### THE RECORDS ###

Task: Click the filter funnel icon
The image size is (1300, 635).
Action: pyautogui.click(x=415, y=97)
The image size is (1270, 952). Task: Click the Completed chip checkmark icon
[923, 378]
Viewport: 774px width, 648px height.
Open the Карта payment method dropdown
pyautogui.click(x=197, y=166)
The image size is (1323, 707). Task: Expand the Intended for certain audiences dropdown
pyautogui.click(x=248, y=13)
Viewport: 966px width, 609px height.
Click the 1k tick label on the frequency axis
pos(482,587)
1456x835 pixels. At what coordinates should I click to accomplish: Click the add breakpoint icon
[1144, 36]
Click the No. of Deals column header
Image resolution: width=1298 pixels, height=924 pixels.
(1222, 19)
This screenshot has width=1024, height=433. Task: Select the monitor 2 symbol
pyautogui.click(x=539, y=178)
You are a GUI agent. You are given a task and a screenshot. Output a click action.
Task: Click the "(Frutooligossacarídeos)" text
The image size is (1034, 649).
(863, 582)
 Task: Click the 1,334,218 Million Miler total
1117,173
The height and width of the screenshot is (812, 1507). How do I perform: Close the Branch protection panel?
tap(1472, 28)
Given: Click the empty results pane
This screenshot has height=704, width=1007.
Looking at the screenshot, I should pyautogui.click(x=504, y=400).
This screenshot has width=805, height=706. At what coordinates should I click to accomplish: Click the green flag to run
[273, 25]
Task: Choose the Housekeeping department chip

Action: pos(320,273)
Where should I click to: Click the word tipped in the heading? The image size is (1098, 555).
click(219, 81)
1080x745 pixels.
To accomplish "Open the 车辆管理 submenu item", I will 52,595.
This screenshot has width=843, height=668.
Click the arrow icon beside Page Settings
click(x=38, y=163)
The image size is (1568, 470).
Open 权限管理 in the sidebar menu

###

TASK DETAILS -> Could you retype all of the data above, line for line, without changing anything?

THE RESPONSE ->
Task: Click the filter funnel icon
The image size is (1300, 635).
Action: pyautogui.click(x=415, y=97)
The image size is (1270, 952). Task: Click the Completed chip checkmark icon
[923, 378]
Viewport: 774px width, 648px height.
Open the Карта payment method dropdown
pyautogui.click(x=197, y=166)
The image size is (1323, 707). Task: Expand the Intended for certain audiences dropdown
pyautogui.click(x=248, y=13)
Viewport: 966px width, 609px height.
Click the 1k tick label on the frequency axis
pos(482,587)
1456x835 pixels. At what coordinates should I click to accomplish: Click the add breakpoint icon
[1144, 36]
Click the No. of Deals column header
Image resolution: width=1298 pixels, height=924 pixels.
(1222, 19)
This screenshot has width=1024, height=433. Task: Select the monitor 2 symbol
pyautogui.click(x=539, y=178)
You are a GUI agent. You are given a task and a screenshot. Output a click action.
Task: Click the "(Frutooligossacarídeos)" text
The image size is (1034, 649).
(863, 582)
 Task: Click the 1,334,218 Million Miler total
1117,173
The height and width of the screenshot is (812, 1507). How do I perform: Close the Branch protection panel?
tap(1472, 28)
Given: Click the empty results pane
This screenshot has height=704, width=1007.
Looking at the screenshot, I should pyautogui.click(x=504, y=400).
This screenshot has width=805, height=706. At what coordinates should I click to accomplish: Click the green flag to run
[273, 25]
Task: Choose the Housekeeping department chip

Action: pos(320,273)
Where should I click to: Click the word tipped in the heading? The image size is (1098, 555).
click(219, 81)
1080x745 pixels.
To accomplish "Open the 车辆管理 submenu item", I will 52,595.
This screenshot has width=843, height=668.
Click the arrow icon beside Page Settings
click(x=38, y=163)
The image size is (1568, 470).
Open 权限管理 in the sidebar menu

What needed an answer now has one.